SUPPLIED TEXT =

Start of Block

This is a smart move by the City. While supporting the measure, Commissioner Slavin said: ” … more isn’t necessarily better — better is better.” He is quite right, but I would and to that: “More of better is best!” Better relationship/communications between citizens and the police can help reduce crime and may prevent the ongoing nationwide outrageous misuse of deadly force, such as what killed George Floyd and has left father of three young kids, Jacob Blake, paralyzed.
Excerpts from the Article:
Seeing a need to change how the Dover Police Department is engaging with its city residents, City Council members unanimously voted in a virtual meeting Monday night to participate in a federal grant program — Community Oriented Policing Services — that will add five new community police officers next year.
Dover Police Chief Thomas Johnson presented the opportunity the grant program offered at a Council of the Whole meeting June 30, but it went without a recommendation from council until further discussions could take place between the chief and Councilmen Tim Slavin and Matt Lindell to answer some lingering questions.
Councilman Slavin said Chief Johnson adequately answered his questions, and he — and the eight other members of council — supported the addition of the five community officers, who will begin training in the spring.
“I had three primary concerns,” Councilman Slavin said. “One, it is a mid-year budget request in the middle of a budget cycle. Second, there was an issue related to the academy and being able to get our new recruits certified and on the street. The third was just really a rising concern in the community that more isn’t necessarily better — better is better. We are looking at new ways of policing our community.
“The approach that the chief explained to me was really to create kind of a new and much stronger emphasis on community policing, so that it’s not just more of the same … that we’re not trying to arrest our way out of problems like addiction or trying to arrest our way out of poverty.”

End of Block

ASSIGNMENT 1 = Using the Dover community policing text, say whether each statement agrees with it. (a) The City Council vote was unanimous. (b) The new community officers will start training in the fall. (c) Chief Johnson presented the grant opportunity at a meeting on June 30.
ASSIGNMENT 2 = According to the Dover community policing text, how many new community police officers will the federal grant program add next year?
ASSIGNMENT 3 = Translate this sentence from the Dover community policing text into Spanish: "Councilman Slavin said Chief Johnson adequately answered his questions, and he — and the eight other members of council — supported the addition of the five community officers, who will begin training in the spring."

EXERCISE DATA =

Start of Block

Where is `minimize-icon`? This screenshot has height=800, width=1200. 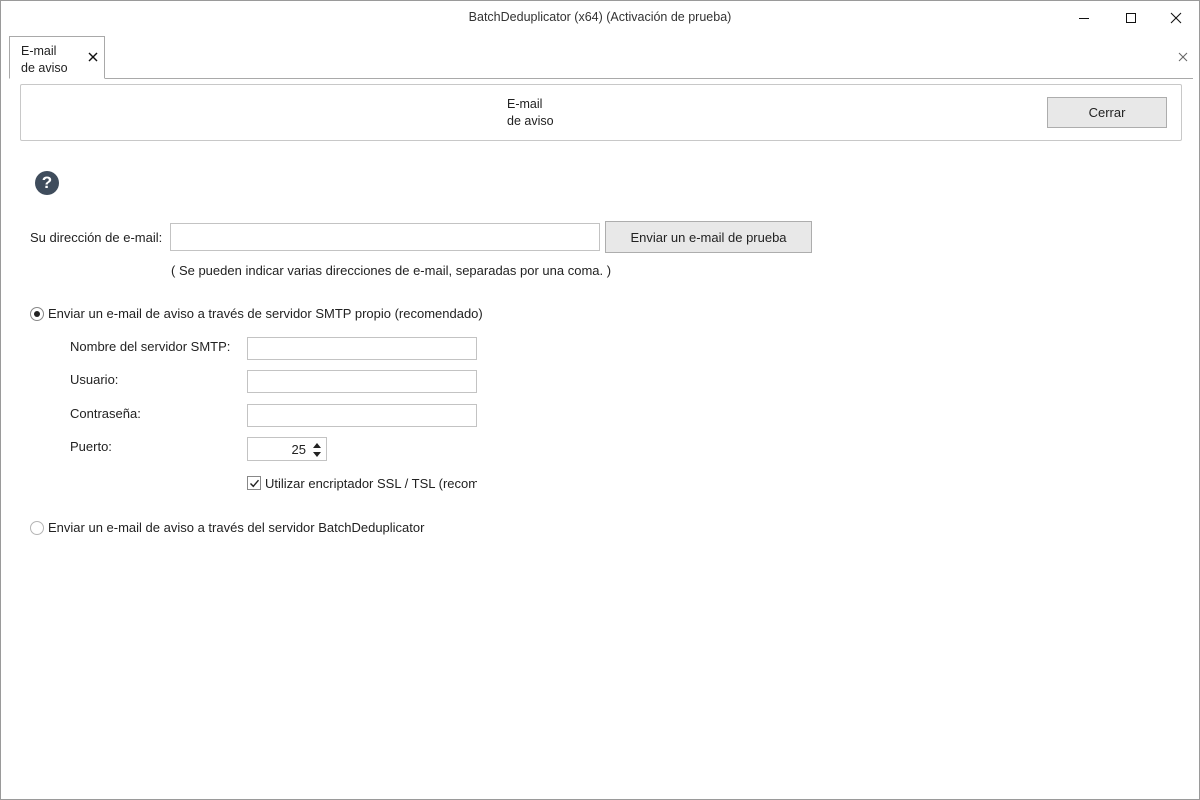 minimize-icon is located at coordinates (1084, 18).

End of Block

OUTPUT 1 =
(a) Yes: "City Council members unanimously voted in a virtual meeting Monday night"
(b) No: "who will begin training in the spring"
(c) Yes: "presented the opportunity the grant program offered at a Council of the Whole meeting June 30"

OUTPUT 2 = Five.

OUTPUT 3 = El concejal Slavin dijo que el jefe Johnson respondió adecuadamente a sus preguntas, y él —y los otros ocho miembros del concejo— apoyaron la incorporación de los cinco agentes comunitarios, que comenzarán su formación en la primavera.